» **REQUIRED WORK**:
Below are records; repeat them all exactly.

Top of DATA SECTION

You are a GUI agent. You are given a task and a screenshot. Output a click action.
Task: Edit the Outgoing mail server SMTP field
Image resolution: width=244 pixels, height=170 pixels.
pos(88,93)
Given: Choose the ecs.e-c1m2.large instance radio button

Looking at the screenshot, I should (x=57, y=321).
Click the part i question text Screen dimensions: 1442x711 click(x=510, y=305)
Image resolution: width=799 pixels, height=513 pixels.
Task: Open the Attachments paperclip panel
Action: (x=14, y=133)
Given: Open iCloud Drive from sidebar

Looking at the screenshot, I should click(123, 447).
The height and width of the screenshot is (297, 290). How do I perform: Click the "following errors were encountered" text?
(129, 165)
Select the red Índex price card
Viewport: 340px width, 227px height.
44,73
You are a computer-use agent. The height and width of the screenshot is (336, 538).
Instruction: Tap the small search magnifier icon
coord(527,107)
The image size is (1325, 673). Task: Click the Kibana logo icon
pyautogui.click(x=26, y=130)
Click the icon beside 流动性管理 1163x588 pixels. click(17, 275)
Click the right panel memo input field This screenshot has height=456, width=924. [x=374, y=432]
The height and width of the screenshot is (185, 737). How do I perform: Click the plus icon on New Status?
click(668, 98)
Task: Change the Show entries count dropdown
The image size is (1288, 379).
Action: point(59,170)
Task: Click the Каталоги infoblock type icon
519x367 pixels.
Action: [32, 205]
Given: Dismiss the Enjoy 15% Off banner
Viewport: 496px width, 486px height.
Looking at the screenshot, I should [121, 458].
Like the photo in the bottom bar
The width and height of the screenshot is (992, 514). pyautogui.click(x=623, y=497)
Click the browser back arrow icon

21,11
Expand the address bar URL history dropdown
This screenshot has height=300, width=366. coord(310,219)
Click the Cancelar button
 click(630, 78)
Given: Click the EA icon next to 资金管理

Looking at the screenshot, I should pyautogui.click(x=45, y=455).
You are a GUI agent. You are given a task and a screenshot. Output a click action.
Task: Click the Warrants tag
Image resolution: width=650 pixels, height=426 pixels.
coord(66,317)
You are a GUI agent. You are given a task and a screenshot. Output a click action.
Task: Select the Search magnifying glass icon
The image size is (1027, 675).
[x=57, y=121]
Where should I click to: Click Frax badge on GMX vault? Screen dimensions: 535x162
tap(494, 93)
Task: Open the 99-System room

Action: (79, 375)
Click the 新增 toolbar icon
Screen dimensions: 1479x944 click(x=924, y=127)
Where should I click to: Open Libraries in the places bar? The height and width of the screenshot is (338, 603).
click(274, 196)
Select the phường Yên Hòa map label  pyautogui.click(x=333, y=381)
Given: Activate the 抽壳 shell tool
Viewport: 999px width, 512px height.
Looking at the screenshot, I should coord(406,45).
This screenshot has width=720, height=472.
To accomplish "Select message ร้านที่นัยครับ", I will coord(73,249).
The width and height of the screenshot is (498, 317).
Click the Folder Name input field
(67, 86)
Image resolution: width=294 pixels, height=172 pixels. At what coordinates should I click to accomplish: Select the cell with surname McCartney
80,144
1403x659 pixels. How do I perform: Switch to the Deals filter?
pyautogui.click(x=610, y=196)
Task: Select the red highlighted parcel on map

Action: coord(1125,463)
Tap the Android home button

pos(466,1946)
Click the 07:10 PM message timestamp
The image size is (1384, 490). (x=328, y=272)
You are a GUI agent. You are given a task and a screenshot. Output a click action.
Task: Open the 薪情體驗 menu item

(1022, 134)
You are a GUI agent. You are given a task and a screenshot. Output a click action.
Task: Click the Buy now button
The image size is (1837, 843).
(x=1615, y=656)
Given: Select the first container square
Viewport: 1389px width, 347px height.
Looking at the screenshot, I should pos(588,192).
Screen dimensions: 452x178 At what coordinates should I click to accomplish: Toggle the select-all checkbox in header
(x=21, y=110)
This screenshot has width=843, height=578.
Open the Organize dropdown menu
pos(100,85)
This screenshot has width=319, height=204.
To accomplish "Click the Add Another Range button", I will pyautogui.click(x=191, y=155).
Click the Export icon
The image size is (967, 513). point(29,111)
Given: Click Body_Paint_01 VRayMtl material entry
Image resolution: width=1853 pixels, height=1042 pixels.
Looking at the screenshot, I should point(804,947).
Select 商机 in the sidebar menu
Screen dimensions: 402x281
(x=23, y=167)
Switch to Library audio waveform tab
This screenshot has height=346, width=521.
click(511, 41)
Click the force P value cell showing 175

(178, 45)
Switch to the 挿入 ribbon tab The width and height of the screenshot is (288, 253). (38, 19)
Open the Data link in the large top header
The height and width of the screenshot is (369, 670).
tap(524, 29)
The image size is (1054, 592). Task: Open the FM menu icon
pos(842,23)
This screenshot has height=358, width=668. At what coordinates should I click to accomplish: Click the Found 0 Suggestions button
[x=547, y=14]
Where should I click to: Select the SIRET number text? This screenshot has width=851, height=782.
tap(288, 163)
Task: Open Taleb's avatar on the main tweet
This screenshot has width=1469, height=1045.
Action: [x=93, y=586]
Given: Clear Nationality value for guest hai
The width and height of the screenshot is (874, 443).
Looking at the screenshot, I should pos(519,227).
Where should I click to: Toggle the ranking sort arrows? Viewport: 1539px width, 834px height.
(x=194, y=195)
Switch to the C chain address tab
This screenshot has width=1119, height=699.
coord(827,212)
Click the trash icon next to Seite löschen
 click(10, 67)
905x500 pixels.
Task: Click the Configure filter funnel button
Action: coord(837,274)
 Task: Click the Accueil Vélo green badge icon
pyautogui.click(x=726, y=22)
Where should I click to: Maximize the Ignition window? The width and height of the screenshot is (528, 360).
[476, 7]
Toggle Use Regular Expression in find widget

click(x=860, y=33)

Bottom of DATA SECTION

» **PROBLEM SOLUTION**:
You are a GUI agent. You are given a task and a screenshot. Output a click action.
Task: Edit the Outgoing mail server SMTP field
Image resolution: width=244 pixels, height=170 pixels.
pos(88,93)
Given: Choose the ecs.e-c1m2.large instance radio button

Looking at the screenshot, I should (x=57, y=321).
Click the part i question text Screen dimensions: 1442x711 click(x=510, y=305)
Image resolution: width=799 pixels, height=513 pixels.
Task: Open the Attachments paperclip panel
Action: (x=14, y=133)
Given: Open iCloud Drive from sidebar

Looking at the screenshot, I should click(123, 447).
The height and width of the screenshot is (297, 290). How do I perform: Click the "following errors were encountered" text?
(129, 165)
Select the red Índex price card
Viewport: 340px width, 227px height.
44,73
You are a computer-use agent. The height and width of the screenshot is (336, 538).
Instruction: Tap the small search magnifier icon
coord(527,107)
The image size is (1325, 673). Task: Click the Kibana logo icon
pyautogui.click(x=26, y=130)
Click the icon beside 流动性管理 1163x588 pixels. click(17, 275)
Click the right panel memo input field This screenshot has height=456, width=924. [x=374, y=432]
The height and width of the screenshot is (185, 737). How do I perform: Click the plus icon on New Status?
click(668, 98)
Task: Change the Show entries count dropdown
The image size is (1288, 379).
Action: point(59,170)
Task: Click the Каталоги infoblock type icon
519x367 pixels.
Action: [32, 205]
Given: Dismiss the Enjoy 15% Off banner
Viewport: 496px width, 486px height.
Looking at the screenshot, I should [121, 458].
Like the photo in the bottom bar
The width and height of the screenshot is (992, 514). pyautogui.click(x=623, y=497)
Click the browser back arrow icon

21,11
Expand the address bar URL history dropdown
This screenshot has height=300, width=366. coord(310,219)
Click the Cancelar button
 click(630, 78)
Given: Click the EA icon next to 资金管理

Looking at the screenshot, I should pyautogui.click(x=45, y=455).
You are a GUI agent. You are given a task and a screenshot. Output a click action.
Task: Click the Warrants tag
Image resolution: width=650 pixels, height=426 pixels.
coord(66,317)
You are a GUI agent. You are given a task and a screenshot. Output a click action.
Task: Select the Search magnifying glass icon
The image size is (1027, 675).
[x=57, y=121]
Where should I click to: Click Frax badge on GMX vault? Screen dimensions: 535x162
tap(494, 93)
Task: Open the 99-System room

Action: (79, 375)
Click the 新增 toolbar icon
Screen dimensions: 1479x944 click(x=924, y=127)
Where should I click to: Open Libraries in the places bar? The height and width of the screenshot is (338, 603).
click(274, 196)
Select the phường Yên Hòa map label  pyautogui.click(x=333, y=381)
Given: Activate the 抽壳 shell tool
Viewport: 999px width, 512px height.
Looking at the screenshot, I should coord(406,45).
This screenshot has width=720, height=472.
To accomplish "Select message ร้านที่นัยครับ", I will coord(73,249).
The width and height of the screenshot is (498, 317).
Click the Folder Name input field
(67, 86)
Image resolution: width=294 pixels, height=172 pixels. At what coordinates should I click to accomplish: Select the cell with surname McCartney
80,144
1403x659 pixels. How do I perform: Switch to the Deals filter?
pyautogui.click(x=610, y=196)
Task: Select the red highlighted parcel on map

Action: coord(1125,463)
Tap the Android home button

pos(466,1946)
Click the 07:10 PM message timestamp
The image size is (1384, 490). (x=328, y=272)
You are a GUI agent. You are given a task and a screenshot. Output a click action.
Task: Open the 薪情體驗 menu item

(1022, 134)
You are a GUI agent. You are given a task and a screenshot. Output a click action.
Task: Click the Buy now button
The image size is (1837, 843).
(x=1615, y=656)
Given: Select the first container square
Viewport: 1389px width, 347px height.
Looking at the screenshot, I should pos(588,192).
Screen dimensions: 452x178 At what coordinates should I click to accomplish: Toggle the select-all checkbox in header
(x=21, y=110)
This screenshot has width=843, height=578.
Open the Organize dropdown menu
pos(100,85)
This screenshot has width=319, height=204.
To accomplish "Click the Add Another Range button", I will pyautogui.click(x=191, y=155).
Click the Export icon
The image size is (967, 513). point(29,111)
Given: Click Body_Paint_01 VRayMtl material entry
Image resolution: width=1853 pixels, height=1042 pixels.
Looking at the screenshot, I should point(804,947).
Select 商机 in the sidebar menu
Screen dimensions: 402x281
(x=23, y=167)
Switch to Library audio waveform tab
This screenshot has height=346, width=521.
click(511, 41)
Click the force P value cell showing 175

(178, 45)
Switch to the 挿入 ribbon tab The width and height of the screenshot is (288, 253). (38, 19)
Open the Data link in the large top header
The height and width of the screenshot is (369, 670).
tap(524, 29)
The image size is (1054, 592). Task: Open the FM menu icon
pos(842,23)
This screenshot has height=358, width=668. At what coordinates should I click to accomplish: Click the Found 0 Suggestions button
[x=547, y=14]
Where should I click to: Select the SIRET number text? This screenshot has width=851, height=782.
tap(288, 163)
Task: Open Taleb's avatar on the main tweet
This screenshot has width=1469, height=1045.
Action: [x=93, y=586]
Given: Clear Nationality value for guest hai
The width and height of the screenshot is (874, 443).
Looking at the screenshot, I should pos(519,227).
Where should I click to: Toggle the ranking sort arrows? Viewport: 1539px width, 834px height.
(x=194, y=195)
Switch to the C chain address tab
This screenshot has width=1119, height=699.
coord(827,212)
Click the trash icon next to Seite löschen
 click(10, 67)
905x500 pixels.
Task: Click the Configure filter funnel button
Action: coord(837,274)
 Task: Click the Accueil Vélo green badge icon
pyautogui.click(x=726, y=22)
Where should I click to: Maximize the Ignition window? The width and height of the screenshot is (528, 360).
[476, 7]
Toggle Use Regular Expression in find widget

click(x=860, y=33)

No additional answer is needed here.